(Stored data entries)
************

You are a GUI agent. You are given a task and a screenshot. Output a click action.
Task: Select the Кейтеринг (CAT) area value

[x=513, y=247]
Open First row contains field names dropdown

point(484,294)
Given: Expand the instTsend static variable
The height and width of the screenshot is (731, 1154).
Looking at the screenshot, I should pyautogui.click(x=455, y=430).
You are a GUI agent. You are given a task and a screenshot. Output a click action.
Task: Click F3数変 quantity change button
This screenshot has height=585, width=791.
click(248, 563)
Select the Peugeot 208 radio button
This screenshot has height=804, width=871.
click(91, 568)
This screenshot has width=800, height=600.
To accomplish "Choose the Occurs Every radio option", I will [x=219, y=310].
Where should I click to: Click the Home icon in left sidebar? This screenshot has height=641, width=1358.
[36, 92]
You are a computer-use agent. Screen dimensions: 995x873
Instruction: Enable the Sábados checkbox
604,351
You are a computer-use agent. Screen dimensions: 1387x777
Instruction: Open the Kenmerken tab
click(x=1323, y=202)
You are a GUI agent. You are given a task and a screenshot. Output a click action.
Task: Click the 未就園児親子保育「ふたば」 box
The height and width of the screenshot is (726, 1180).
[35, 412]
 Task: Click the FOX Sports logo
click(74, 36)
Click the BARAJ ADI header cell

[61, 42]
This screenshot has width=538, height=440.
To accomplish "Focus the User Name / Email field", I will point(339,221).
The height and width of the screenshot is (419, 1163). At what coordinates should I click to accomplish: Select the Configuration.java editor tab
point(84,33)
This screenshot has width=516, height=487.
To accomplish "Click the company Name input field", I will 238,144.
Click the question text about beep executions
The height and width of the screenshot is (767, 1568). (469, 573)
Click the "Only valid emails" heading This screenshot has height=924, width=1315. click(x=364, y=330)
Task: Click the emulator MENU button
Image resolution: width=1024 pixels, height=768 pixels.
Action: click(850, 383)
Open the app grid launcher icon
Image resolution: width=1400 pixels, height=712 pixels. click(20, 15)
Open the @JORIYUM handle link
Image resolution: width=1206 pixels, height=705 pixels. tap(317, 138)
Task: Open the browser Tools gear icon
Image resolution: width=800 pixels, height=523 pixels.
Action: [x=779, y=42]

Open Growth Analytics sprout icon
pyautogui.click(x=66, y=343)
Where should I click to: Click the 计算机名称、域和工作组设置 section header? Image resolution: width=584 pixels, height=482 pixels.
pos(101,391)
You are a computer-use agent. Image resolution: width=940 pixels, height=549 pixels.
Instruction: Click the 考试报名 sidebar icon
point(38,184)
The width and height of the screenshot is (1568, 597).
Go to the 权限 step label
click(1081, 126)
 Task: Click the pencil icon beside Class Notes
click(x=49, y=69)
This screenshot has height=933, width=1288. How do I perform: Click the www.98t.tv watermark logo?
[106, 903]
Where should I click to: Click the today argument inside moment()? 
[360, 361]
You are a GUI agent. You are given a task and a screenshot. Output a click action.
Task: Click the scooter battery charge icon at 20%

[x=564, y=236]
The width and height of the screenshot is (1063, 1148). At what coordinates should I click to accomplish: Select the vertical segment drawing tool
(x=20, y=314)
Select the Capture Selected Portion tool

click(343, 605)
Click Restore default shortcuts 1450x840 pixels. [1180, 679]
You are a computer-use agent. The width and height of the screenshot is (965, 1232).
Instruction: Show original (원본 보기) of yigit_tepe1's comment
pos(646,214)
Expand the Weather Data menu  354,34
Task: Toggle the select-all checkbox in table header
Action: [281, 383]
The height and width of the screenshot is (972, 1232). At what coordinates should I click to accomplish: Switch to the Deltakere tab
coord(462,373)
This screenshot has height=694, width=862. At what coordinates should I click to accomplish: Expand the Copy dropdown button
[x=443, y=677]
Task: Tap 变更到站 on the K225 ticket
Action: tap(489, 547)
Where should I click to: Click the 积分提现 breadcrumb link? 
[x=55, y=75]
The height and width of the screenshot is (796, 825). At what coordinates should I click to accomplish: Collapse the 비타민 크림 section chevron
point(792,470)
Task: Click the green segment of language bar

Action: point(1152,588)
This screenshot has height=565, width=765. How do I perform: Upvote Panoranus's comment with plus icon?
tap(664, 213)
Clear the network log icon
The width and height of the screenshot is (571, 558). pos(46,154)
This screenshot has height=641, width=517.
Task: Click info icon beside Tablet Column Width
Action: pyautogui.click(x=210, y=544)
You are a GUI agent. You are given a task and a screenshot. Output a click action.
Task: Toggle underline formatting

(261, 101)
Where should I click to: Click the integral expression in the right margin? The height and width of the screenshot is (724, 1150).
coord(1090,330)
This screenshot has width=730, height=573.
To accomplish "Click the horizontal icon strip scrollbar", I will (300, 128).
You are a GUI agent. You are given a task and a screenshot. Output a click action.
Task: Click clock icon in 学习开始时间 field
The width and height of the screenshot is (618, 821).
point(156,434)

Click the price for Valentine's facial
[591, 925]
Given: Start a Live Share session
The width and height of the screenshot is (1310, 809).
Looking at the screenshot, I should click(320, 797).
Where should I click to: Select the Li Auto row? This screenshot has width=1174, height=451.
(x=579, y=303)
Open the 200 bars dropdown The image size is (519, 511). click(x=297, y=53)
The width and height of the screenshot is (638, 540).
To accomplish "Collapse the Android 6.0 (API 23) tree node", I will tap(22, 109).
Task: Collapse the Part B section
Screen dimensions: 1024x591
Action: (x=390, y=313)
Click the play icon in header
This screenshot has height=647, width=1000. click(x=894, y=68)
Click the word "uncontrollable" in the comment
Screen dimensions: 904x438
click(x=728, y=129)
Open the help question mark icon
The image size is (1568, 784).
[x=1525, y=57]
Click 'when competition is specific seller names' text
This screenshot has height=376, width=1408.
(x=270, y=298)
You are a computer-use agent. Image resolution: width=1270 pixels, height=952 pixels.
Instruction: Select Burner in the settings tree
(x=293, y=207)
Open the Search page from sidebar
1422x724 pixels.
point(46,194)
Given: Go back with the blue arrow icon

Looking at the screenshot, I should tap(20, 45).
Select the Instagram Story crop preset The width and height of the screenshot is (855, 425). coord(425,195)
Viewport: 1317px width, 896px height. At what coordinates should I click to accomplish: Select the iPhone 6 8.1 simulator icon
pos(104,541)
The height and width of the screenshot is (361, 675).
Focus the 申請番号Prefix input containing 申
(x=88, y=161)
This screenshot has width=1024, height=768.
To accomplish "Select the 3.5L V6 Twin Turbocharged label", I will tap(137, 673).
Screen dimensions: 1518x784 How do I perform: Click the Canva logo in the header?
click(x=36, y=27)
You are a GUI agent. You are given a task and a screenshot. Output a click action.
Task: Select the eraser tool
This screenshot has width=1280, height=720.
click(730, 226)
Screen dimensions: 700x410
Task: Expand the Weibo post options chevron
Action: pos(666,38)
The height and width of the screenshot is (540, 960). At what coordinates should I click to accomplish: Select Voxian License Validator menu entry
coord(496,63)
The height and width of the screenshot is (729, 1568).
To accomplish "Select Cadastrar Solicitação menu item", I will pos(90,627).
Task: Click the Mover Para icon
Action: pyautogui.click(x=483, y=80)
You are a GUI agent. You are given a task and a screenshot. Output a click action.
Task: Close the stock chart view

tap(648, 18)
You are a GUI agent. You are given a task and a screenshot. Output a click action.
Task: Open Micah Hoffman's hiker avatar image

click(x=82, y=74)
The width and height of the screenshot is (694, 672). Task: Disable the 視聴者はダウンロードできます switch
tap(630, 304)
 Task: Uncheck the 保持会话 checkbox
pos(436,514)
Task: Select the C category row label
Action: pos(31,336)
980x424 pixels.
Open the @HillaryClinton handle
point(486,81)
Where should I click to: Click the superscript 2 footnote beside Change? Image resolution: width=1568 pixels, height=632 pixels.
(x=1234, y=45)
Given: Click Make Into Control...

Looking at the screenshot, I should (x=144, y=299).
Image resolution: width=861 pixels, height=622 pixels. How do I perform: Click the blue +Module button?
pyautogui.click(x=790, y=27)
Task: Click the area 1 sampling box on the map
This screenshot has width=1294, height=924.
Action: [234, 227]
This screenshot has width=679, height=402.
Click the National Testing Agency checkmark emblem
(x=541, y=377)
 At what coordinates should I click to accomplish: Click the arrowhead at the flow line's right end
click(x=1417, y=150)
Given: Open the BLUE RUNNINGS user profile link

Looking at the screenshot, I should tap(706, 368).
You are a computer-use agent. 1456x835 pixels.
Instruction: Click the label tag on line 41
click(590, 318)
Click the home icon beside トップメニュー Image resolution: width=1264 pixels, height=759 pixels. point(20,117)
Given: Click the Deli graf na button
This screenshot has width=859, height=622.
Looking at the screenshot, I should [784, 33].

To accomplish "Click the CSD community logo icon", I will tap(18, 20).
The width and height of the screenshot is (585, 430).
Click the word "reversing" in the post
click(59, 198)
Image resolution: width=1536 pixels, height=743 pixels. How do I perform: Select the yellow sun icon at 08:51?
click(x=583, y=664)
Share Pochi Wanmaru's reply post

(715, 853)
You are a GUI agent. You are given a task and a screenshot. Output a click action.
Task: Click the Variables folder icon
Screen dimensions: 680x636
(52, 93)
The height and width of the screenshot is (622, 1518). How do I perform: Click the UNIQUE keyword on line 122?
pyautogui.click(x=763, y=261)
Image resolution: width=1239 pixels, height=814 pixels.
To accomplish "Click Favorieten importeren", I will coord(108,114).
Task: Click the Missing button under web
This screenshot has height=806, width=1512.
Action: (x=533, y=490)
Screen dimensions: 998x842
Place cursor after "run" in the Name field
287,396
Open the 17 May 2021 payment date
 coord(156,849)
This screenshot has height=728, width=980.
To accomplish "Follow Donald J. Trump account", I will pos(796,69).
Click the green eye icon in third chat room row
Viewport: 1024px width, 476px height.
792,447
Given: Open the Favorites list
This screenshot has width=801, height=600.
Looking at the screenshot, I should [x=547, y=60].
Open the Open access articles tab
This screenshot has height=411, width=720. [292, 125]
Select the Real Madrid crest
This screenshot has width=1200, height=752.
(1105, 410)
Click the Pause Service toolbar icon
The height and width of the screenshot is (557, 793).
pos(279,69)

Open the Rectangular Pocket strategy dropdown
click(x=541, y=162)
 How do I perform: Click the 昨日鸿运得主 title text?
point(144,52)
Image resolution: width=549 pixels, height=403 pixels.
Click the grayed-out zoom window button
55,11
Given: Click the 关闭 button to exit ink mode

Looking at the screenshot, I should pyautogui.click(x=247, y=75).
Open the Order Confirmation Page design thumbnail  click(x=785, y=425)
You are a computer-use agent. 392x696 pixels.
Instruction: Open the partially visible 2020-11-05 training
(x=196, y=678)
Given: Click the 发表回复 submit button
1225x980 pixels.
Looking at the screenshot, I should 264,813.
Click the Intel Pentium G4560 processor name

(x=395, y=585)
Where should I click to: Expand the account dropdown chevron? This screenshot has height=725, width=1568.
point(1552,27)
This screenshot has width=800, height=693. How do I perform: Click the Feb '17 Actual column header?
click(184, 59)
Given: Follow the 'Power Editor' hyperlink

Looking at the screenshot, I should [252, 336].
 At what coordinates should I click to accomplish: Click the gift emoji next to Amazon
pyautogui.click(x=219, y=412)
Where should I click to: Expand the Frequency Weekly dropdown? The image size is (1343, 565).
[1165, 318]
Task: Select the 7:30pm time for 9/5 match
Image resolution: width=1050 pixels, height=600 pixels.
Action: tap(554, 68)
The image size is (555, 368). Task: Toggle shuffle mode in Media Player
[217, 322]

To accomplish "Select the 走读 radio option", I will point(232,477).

************

- What is needed
Each line above that holds the string "computer" should be copied and shown.

- Answer for this exercise
You are a computer-use agent. Screen dimensions: 995x873
You are a computer-use agent. Screen dimensions: 1387x777
You are a computer-use agent. Image resolution: width=940 pixels, height=549 pixels.
You are a computer-use agent. The width and height of the screenshot is (965, 1232).
You are a computer-use agent. Image resolution: width=1270 pixels, height=952 pixels.
You are a computer-use agent. 1456x835 pixels.
You are a computer-use agent. 392x696 pixels.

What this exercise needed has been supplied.